Timing of Mating, Sperm Dynamics: MATERIALS AND METHODS(2)

Tissue Preparation

Females were killed on the day of capture (i.p. injection of pentobarbitone sodium, 60 mg/kg; Nembutal: Abbott Laboratories, Asquith, NSW, Australia) either if spermatozoa were detected in their urine samples or, in the later half of August, if few cornified epithelial cells and no sperm were seen. The reproductive tract was then removed, gently dissected free of connective tissue, and placed in Modified Eagle’s Medium (MEM, Sigma-Aldrich, Pty. Ltd.; Castle Hill, NSW, Australia). The ovaries were examined to determine whether females had ovulated.

If ovulation had not occurred, one side of the reproductive tract was divided into the lateral vagina, uterus, and uterine neck, lower isthmus, upper isthmus, and ampulla (Fig. 1) and rapidly isolated into 200-^l drops of MEM in order to determine sperm number in each segment.
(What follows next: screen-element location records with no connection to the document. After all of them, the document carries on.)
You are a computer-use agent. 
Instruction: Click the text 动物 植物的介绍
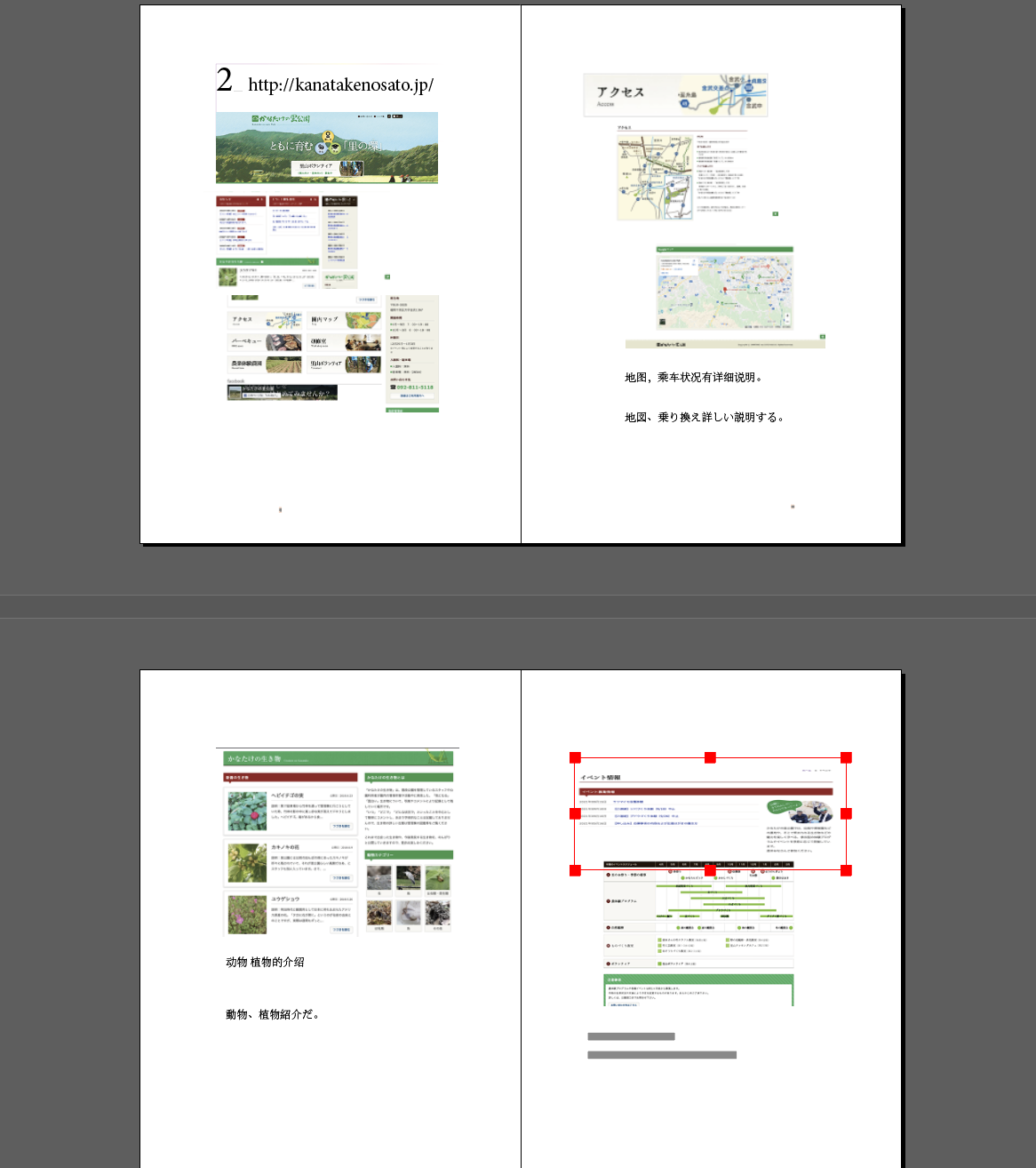click(x=265, y=962)
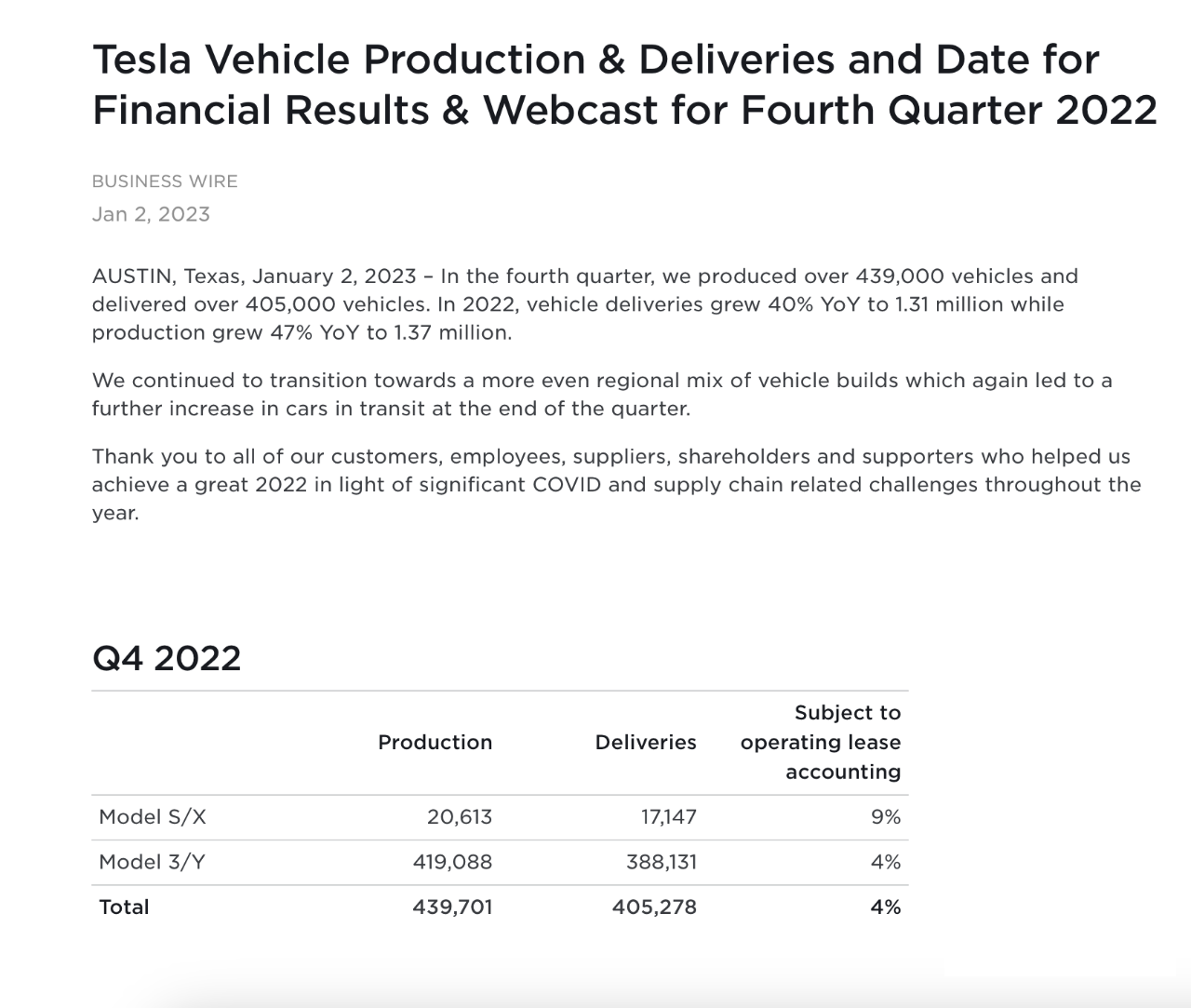
Task: Click the operating lease accounting column header
Action: (821, 742)
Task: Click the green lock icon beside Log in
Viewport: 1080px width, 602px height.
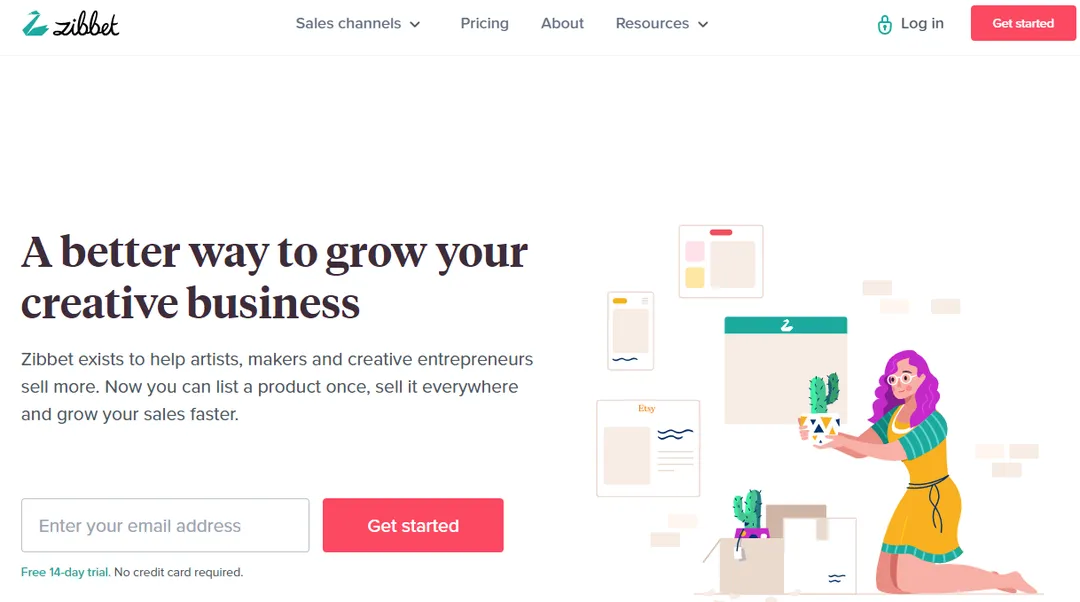Action: [x=884, y=25]
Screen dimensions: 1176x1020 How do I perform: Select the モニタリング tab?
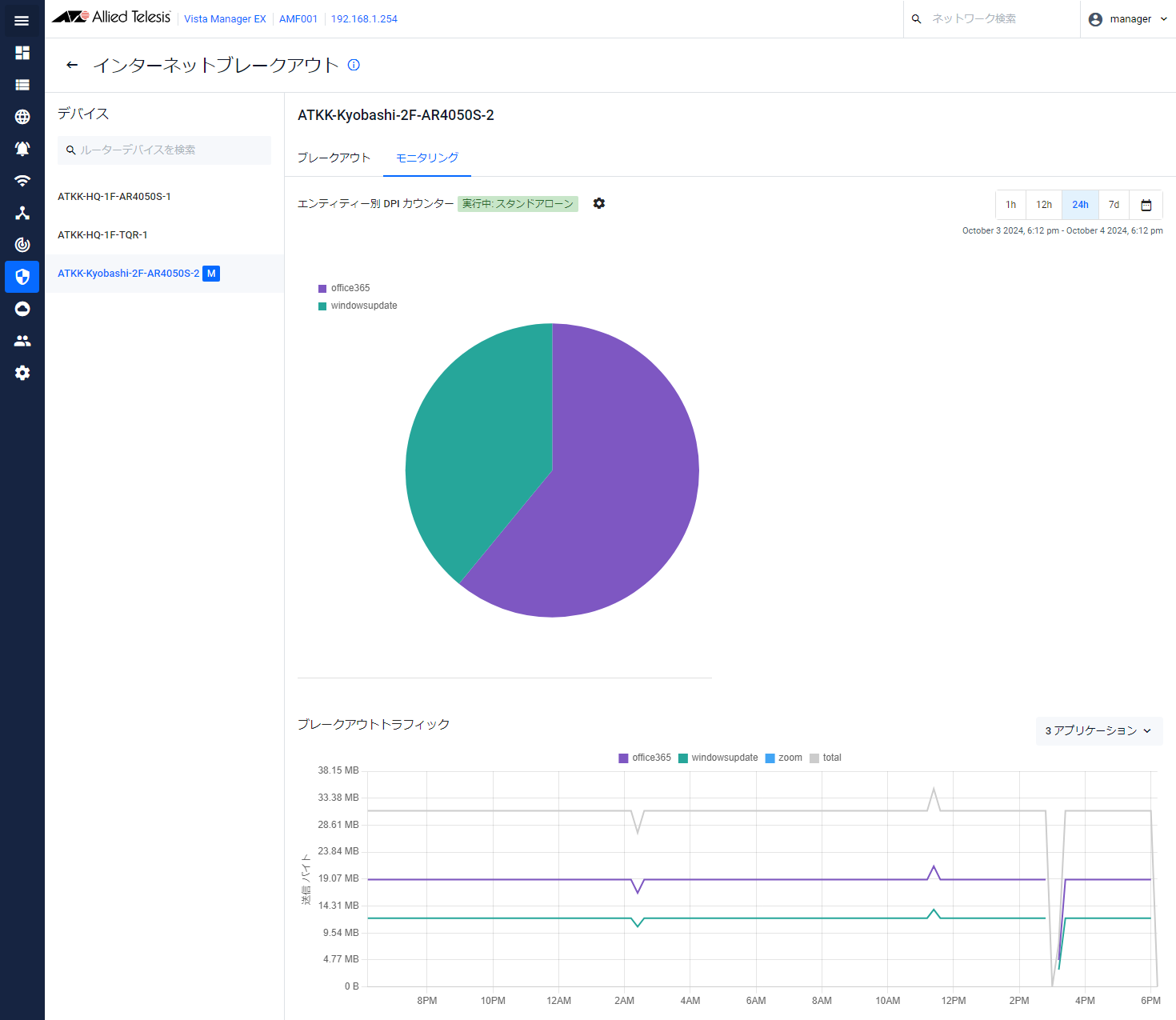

The contralateral side was then immersion fixed for either structural (light microscopy; Bouin’s fixative) or ultrastructural studies (electron microscopy; glutaraldehyde-based fixative in 0.1 M cacodylate buffer). ampicillin antibiotic

In order to obtain data on the number of spermatozoa remaining in the male reproductive tract at the conclusion of the mating season, five adult male agile Antechinus were captured and killed (see above) between 28 August and 5 September. The testes and epididymides of these animals were removed, dissected free of connective tissue, and weighed. One testis and epididymis was fixed and processed for routine light and electron microscopy. The remaining epididymis was cut into 12 segments (segments 1-5 caput, 6-9 corpus, 10-12 cauda epididymidis) as outlined previously for this species. Each segment was then placed in a drop of MEM, and the number of spermatozoa in each segment was determined (see below).